Irish Green Building Council calls for tougher Building Control System

logo_witCommenting on the forced evacuation of the Priory Hall development, the Irish Green Building Council (IGBC) has called for a complete overhaul of the building control system for compliance with Building Regulations, including education of the construction trades.

IGBC stated: “The evacuation of the Priory Hall apartment complex has highlighted the complete failure of the current building control system for Building regulations. Priory Hall demonstrates the worst outcome of the current system, where the lives and safety of residents are put at risk byby the lack of inspections and adequate enforcement during construction of buildings.”

Infringments of building regulations are not just confined to fire safety. Failure to comply with energy efficiency requirements are also a matter of real concern. Energy Efficiency Regulations are being updated again this year and are going to widen the gap between many Irish builders’ understanding of building regulations and what they are actually required to build. As a result, a large proportion of our new housing stock is going to continue to be built to a late 20th century standard.

According to the council “Urgent action is needed in two critical areas.
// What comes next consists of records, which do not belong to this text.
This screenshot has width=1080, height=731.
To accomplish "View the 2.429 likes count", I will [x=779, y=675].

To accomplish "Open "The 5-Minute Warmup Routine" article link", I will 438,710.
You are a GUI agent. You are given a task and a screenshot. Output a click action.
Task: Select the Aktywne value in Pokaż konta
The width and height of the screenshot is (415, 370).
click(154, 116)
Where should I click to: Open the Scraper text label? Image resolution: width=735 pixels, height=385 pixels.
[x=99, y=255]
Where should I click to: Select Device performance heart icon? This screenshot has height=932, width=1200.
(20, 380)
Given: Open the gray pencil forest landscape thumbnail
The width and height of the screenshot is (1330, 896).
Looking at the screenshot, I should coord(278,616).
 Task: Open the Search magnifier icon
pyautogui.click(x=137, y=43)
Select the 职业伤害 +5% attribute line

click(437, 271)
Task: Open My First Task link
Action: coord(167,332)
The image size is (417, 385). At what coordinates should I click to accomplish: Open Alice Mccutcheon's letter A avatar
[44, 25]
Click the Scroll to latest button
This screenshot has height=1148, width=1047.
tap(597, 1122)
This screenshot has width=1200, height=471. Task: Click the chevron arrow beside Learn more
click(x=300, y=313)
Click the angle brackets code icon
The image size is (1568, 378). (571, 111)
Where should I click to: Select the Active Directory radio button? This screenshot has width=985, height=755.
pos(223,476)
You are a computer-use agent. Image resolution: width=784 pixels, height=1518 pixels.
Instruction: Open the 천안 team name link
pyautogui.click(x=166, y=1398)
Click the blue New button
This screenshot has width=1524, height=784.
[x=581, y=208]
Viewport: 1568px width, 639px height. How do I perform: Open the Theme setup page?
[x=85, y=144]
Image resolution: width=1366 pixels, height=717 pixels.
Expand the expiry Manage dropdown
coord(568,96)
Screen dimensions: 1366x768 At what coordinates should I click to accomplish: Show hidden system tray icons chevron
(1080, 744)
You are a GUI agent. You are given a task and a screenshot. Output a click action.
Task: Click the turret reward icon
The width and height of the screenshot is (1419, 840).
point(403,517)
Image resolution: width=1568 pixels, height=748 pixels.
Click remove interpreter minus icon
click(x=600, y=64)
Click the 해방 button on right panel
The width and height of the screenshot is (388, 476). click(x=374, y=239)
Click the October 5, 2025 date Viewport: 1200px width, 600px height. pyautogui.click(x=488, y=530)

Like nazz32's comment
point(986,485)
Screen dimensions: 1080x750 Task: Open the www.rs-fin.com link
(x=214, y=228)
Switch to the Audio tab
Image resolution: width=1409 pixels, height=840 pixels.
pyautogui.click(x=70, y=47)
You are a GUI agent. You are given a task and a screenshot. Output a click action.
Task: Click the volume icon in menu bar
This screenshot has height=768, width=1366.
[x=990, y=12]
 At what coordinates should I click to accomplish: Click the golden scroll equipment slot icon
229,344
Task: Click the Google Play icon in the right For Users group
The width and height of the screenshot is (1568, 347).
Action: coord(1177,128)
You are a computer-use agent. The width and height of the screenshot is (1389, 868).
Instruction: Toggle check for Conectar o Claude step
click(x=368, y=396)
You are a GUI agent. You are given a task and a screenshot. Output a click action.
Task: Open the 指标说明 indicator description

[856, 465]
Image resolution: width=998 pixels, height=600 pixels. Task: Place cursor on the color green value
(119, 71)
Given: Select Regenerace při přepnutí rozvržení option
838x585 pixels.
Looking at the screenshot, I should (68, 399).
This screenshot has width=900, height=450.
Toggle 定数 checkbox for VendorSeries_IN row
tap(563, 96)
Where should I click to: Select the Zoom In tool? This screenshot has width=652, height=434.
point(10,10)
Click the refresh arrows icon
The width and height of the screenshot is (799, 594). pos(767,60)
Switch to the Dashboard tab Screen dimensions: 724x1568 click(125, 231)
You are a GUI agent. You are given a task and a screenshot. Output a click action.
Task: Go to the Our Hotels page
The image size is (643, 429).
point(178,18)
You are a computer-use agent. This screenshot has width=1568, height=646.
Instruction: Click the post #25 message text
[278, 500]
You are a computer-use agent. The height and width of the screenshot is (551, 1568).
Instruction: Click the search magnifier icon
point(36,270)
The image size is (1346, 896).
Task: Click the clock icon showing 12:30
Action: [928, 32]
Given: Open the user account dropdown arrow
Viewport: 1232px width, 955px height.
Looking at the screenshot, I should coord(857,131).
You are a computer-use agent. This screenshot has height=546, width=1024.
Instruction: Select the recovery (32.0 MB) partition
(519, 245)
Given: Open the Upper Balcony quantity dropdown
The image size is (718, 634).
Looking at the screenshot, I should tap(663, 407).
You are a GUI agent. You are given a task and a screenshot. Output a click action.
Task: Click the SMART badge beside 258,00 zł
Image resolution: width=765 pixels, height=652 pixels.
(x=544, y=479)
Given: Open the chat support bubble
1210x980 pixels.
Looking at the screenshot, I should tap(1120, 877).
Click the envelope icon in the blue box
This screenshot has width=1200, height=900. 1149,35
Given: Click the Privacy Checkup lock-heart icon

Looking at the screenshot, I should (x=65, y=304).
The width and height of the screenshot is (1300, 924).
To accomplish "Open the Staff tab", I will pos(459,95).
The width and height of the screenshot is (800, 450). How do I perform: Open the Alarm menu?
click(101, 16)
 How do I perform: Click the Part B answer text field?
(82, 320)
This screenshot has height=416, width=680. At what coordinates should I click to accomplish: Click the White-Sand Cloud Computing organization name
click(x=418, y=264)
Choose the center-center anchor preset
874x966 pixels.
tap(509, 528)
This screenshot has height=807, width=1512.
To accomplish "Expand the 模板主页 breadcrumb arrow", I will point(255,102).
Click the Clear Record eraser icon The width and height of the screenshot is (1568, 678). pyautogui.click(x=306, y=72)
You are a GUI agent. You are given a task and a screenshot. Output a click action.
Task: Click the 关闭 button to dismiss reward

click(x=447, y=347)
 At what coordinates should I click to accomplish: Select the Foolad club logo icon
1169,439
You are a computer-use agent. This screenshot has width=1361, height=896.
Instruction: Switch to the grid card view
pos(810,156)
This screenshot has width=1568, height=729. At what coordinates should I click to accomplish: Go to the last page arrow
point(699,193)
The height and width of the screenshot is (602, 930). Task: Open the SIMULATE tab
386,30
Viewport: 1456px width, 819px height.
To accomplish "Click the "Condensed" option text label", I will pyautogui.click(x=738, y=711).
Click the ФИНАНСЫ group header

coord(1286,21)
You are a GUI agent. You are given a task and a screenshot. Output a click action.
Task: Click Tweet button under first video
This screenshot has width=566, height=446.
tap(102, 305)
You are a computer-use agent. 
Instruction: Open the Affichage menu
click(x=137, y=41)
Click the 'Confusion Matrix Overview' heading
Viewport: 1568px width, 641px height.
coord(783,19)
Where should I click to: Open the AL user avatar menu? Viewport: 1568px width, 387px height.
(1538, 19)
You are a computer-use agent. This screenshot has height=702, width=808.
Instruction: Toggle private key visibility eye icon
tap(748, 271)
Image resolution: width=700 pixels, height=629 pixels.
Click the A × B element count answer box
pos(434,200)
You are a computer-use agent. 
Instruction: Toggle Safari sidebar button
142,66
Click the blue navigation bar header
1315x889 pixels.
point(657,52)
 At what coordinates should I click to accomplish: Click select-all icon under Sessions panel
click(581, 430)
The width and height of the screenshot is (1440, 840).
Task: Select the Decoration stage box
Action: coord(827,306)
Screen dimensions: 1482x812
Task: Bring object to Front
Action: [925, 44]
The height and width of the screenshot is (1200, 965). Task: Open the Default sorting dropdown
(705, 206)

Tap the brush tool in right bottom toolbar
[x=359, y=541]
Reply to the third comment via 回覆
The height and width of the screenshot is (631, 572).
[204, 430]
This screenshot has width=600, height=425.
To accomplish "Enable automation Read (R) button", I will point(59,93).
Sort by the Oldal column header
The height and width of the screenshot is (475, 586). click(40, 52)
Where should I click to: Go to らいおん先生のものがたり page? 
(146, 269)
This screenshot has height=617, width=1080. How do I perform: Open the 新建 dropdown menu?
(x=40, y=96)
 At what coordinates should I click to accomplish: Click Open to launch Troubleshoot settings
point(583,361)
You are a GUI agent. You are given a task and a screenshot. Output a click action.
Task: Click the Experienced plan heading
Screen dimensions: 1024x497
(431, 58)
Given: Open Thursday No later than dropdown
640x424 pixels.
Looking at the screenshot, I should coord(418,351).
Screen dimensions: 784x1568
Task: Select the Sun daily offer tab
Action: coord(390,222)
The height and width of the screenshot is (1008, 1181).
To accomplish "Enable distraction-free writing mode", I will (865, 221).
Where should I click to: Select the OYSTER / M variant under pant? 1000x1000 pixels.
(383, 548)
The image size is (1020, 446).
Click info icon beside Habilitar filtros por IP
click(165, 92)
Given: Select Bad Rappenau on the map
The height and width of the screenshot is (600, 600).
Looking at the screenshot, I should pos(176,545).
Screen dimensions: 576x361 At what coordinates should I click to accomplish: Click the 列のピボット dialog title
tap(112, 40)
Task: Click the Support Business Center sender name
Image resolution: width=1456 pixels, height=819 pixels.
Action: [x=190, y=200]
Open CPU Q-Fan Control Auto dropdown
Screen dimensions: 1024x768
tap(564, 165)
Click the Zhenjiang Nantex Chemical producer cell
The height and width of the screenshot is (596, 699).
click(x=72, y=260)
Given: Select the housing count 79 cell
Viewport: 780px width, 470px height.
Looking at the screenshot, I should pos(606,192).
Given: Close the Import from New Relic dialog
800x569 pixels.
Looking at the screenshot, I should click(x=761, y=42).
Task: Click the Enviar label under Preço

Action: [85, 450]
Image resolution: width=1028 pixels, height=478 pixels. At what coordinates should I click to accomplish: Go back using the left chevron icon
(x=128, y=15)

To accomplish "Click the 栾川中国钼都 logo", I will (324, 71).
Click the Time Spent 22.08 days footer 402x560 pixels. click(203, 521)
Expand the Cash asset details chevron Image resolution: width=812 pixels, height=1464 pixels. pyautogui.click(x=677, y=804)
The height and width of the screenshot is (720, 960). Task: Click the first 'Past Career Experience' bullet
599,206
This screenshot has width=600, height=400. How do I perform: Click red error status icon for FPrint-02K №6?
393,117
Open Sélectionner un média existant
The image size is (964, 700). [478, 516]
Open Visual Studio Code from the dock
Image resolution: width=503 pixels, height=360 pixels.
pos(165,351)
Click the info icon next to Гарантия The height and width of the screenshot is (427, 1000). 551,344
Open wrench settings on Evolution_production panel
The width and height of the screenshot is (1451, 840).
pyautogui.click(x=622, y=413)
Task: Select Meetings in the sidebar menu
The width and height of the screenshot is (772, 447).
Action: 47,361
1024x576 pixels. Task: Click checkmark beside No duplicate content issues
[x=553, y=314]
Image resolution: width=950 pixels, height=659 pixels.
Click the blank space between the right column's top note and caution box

Firstly, a proper enforcement regime must be implemented, combined with professional involvement at all construction stages, and secondly all building contractors, trades and construction workers must be thoroughly educated in the new standards. Given the reality of building sites even regular inspections are insufficient to catch non compliance if site operatives do not understand what they are doing.”

“In order to meet the requirements of the EU Directive on the energy performance of buildings, and to save occupiers high fuel bills, these regulations have been updated several times since 2002. The Regulations are to be updated again this year to achieve a 60 % reduction in energy consumption over 2002 standards. These updates are for the benefit of households in reducing energy bills. However there is real doubt as to whether they will actually be complied with.”

It seems that many tradesmen are building in the way they always built, unaware of new standards, due to lack of training and education. Purchasers of these new houses will not benefit from the new enegy efficency standards and they will continue to pay higher fuel bills. The updates include airtightness, thermal bridge free construction, improved heating system standards and the need for proper ventilation to maintain a healthy indoor environment for inhabitants. Compliance with the new Regulations requires a fundamental and rigorous understanding of these details from builders. This will require a revolution in how we build buildings and a completely different approach to standards and quality in the Irish construction sector.

The Irish Green Building Council supports calls from professional bodies for a stricter building control system but this does not replace the need for retraining the entire construction industry. The Irish Green Building Council will seek to co-ordinate education at all levels of the construction industry to ensure that energy efficient targets are met and build capacity so that future more ambitious targets in sustainable construction can be met. “A proportion of our construction continues to be built with little or no professional oversight. This is at its worst in the residential, self build, retrofit and domestic extension sector. Without a requirement for all builders and tradesmen to engage in continual education in the new standards, combined with professional oversight and building enforcement inspections, new homes will not meet the proposed Regulations.”